## TASK DESCRIPTION
Duplicate the lines below, starting with the line that contains "This screenshot has" and ending after the line that contains "age-category-label: 25-29 is".

## Collected data entries
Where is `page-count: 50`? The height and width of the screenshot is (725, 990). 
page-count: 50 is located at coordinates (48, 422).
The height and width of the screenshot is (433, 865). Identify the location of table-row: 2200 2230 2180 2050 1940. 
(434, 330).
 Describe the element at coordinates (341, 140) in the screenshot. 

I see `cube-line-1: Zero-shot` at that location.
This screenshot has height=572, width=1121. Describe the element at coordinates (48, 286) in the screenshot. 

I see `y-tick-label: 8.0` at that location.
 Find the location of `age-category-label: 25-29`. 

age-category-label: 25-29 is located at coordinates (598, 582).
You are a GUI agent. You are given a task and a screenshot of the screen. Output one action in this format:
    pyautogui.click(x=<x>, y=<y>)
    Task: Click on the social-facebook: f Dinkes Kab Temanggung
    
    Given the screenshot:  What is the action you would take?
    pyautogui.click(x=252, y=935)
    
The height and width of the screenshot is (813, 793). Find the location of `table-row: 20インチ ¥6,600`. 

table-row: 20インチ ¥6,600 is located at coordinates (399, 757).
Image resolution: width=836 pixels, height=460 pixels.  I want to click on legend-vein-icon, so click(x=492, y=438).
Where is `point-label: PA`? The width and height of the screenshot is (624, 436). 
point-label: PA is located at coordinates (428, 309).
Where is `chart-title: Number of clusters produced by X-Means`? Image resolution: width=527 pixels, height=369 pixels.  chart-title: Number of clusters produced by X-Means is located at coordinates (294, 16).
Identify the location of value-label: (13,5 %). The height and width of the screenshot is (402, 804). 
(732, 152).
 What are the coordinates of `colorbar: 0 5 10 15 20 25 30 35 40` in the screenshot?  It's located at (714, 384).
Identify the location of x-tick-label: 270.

## RESPONSE TO THE TASK
This screenshot has height=572, width=1121. Describe the element at coordinates (48, 286) in the screenshot. 

I see `y-tick-label: 8.0` at that location.
 Find the location of `age-category-label: 25-29`. 

age-category-label: 25-29 is located at coordinates (598, 582).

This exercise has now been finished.